Il termine programmare è un ombrello enorme che accoglie sotto di sé innumerevoli sfumature di codice e dunque, sapere con la miglior precisione possibile a quale tipo di programmazione volete dedicarvi, vi tornerà utilissimo per sfrondare l’inutile e farvi invece una lista utilissima degli strumenti dei quali dovreste impadronirvi. Non esiste una sola forma di programmazione ma qualunque applicativo (a meno che non vogliate scrivere solo script bash di amministrazione), di solito ha una interfaccia utente, in genere ma non necessariamente anche grafica che è detta Frontend e tutto quello che succede quando un utente clicca su un pulsante del Frontend; questa parte, è nota come “Backend” o retrobottega. Il Backend non è visibile all’utente e quindi non viene applaudito e lodato come i Frontend ma state certi che se avrete fatto un buon lavoro - che ne so? -, su un sistema bancario, l’utente finale vi sarà grato per avergli ad esempio evidenziato in maniera chiara e precisa problemi o anche opportunità legate al suo conto corrente.

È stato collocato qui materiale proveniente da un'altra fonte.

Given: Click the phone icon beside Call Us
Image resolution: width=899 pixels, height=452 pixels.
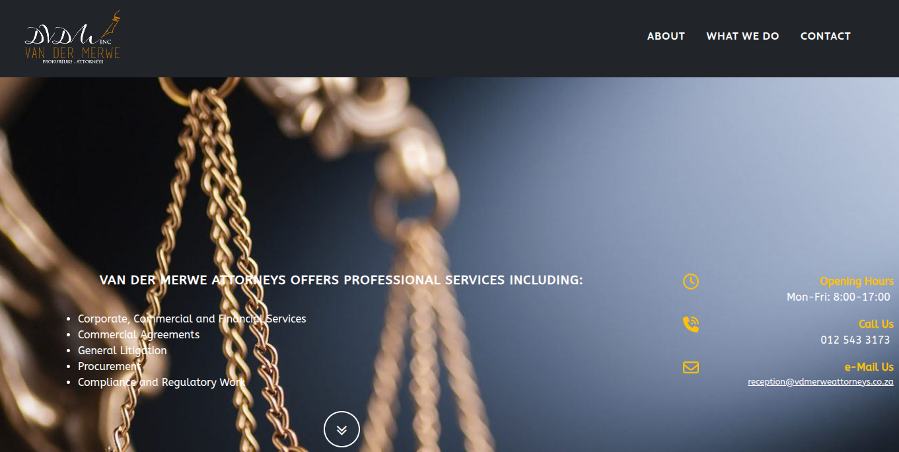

Fatta questa prima scelta, dovete preoccuparvi di capire su quali tecnologie volete formarvi e prepararvi. Un mio consiglio, opinione del tutto personale, è: evitate come la peste di gettarvi a corpo morto sui numerosi framework in circolazione. Che siano framework frontend o backend, è essenziale che prima di utilizzarli vi impadroniate di ciò che c’è alla loro base. Questo approccio, non solo vi permetterà di comprendere le cose a basso livello, ma, in seguito, quando vi avvicinerete ad un qualunque framework, vi consentirà di comprenderne molto più rapidamente e facilmente i suoi internals, che sono invariabilmente basati proprio su… le basi. Non posso suggerirvi tecnologie o linguaggi specifici ma posso dirvi che in generale, è vero che dovreste sentirvi molto falegnami e sapere quale è l’attrezzo, lo strumento, l’utensile più idoneo ad assolvere ad una determinata funzione. E dato che le funzioni possono essere molte, questo spiega anche il proliferare dei framework e la necessità di sapere almeno che cosa fanno, per quale compito meglio si prestano. Diversamente, sarebbe come andare a casa dell’anziana signora per ripararle una tapparella ed accorgersi solo una volta sulla scala, che avremmo avuto bisogno di un cacciavite a croce oltre che di quello a lama piatta. Il che significa scendere dalla scala, tornare in officina, prendere il cacciavite mancante e quindi tornare sulla scala; una perdita di tempo ed energie inutile, vi pare?